Could you return every line of the records below verbatim, changing nothing?

Collected data:
-- -- --

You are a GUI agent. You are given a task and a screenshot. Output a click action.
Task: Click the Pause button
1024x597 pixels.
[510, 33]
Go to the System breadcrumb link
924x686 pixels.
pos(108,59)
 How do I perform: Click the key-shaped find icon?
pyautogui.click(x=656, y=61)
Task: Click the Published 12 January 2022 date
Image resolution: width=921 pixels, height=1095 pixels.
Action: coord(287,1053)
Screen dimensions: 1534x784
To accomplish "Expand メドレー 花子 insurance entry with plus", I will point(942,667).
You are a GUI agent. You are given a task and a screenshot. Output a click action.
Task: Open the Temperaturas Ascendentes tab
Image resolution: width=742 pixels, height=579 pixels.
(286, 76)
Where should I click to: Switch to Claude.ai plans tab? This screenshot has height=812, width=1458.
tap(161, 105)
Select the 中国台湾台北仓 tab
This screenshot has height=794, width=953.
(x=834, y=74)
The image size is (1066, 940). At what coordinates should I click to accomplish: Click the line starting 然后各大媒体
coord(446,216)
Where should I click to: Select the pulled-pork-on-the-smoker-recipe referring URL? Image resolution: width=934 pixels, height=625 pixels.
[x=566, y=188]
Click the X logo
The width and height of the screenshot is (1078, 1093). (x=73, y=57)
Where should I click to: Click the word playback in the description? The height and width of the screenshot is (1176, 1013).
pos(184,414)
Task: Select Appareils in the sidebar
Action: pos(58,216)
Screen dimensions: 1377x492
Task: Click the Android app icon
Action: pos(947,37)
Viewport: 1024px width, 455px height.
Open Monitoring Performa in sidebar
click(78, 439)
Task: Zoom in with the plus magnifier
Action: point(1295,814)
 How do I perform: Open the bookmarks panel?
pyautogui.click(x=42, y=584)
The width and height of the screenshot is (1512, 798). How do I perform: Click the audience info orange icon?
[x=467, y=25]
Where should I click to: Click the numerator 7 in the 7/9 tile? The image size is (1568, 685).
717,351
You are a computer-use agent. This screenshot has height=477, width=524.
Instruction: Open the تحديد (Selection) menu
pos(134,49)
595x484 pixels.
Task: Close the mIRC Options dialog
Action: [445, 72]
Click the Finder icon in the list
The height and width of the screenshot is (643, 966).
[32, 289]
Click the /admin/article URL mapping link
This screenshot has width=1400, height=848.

-- -- --

**Response to the task:**
You are a GUI agent. You are given a task and a screenshot. Output a click action.
Task: Click the Pause button
1024x597 pixels.
[510, 33]
Go to the System breadcrumb link
924x686 pixels.
pos(108,59)
 How do I perform: Click the key-shaped find icon?
pyautogui.click(x=656, y=61)
Task: Click the Published 12 January 2022 date
Image resolution: width=921 pixels, height=1095 pixels.
Action: coord(287,1053)
Screen dimensions: 1534x784
To accomplish "Expand メドレー 花子 insurance entry with plus", I will point(942,667).
You are a GUI agent. You are given a task and a screenshot. Output a click action.
Task: Open the Temperaturas Ascendentes tab
Image resolution: width=742 pixels, height=579 pixels.
(286, 76)
Where should I click to: Switch to Claude.ai plans tab? This screenshot has height=812, width=1458.
tap(161, 105)
Select the 中国台湾台北仓 tab
This screenshot has height=794, width=953.
(x=834, y=74)
The image size is (1066, 940). At what coordinates should I click to accomplish: Click the line starting 然后各大媒体
coord(446,216)
Where should I click to: Select the pulled-pork-on-the-smoker-recipe referring URL? Image resolution: width=934 pixels, height=625 pixels.
[x=566, y=188]
Click the X logo
The width and height of the screenshot is (1078, 1093). (x=73, y=57)
Where should I click to: Click the word playback in the description? The height and width of the screenshot is (1176, 1013).
pos(184,414)
Task: Select Appareils in the sidebar
Action: pos(58,216)
Screen dimensions: 1377x492
Task: Click the Android app icon
Action: pos(947,37)
Viewport: 1024px width, 455px height.
Open Monitoring Performa in sidebar
click(78, 439)
Task: Zoom in with the plus magnifier
Action: point(1295,814)
 How do I perform: Open the bookmarks panel?
pyautogui.click(x=42, y=584)
The width and height of the screenshot is (1512, 798). How do I perform: Click the audience info orange icon?
[x=467, y=25]
Where should I click to: Click the numerator 7 in the 7/9 tile? The image size is (1568, 685).
717,351
You are a computer-use agent. This screenshot has height=477, width=524.
Instruction: Open the تحديد (Selection) menu
pos(134,49)
595x484 pixels.
Task: Close the mIRC Options dialog
Action: [445, 72]
Click the Finder icon in the list
The height and width of the screenshot is (643, 966).
[32, 289]
Click the /admin/article URL mapping link
This screenshot has width=1400, height=848.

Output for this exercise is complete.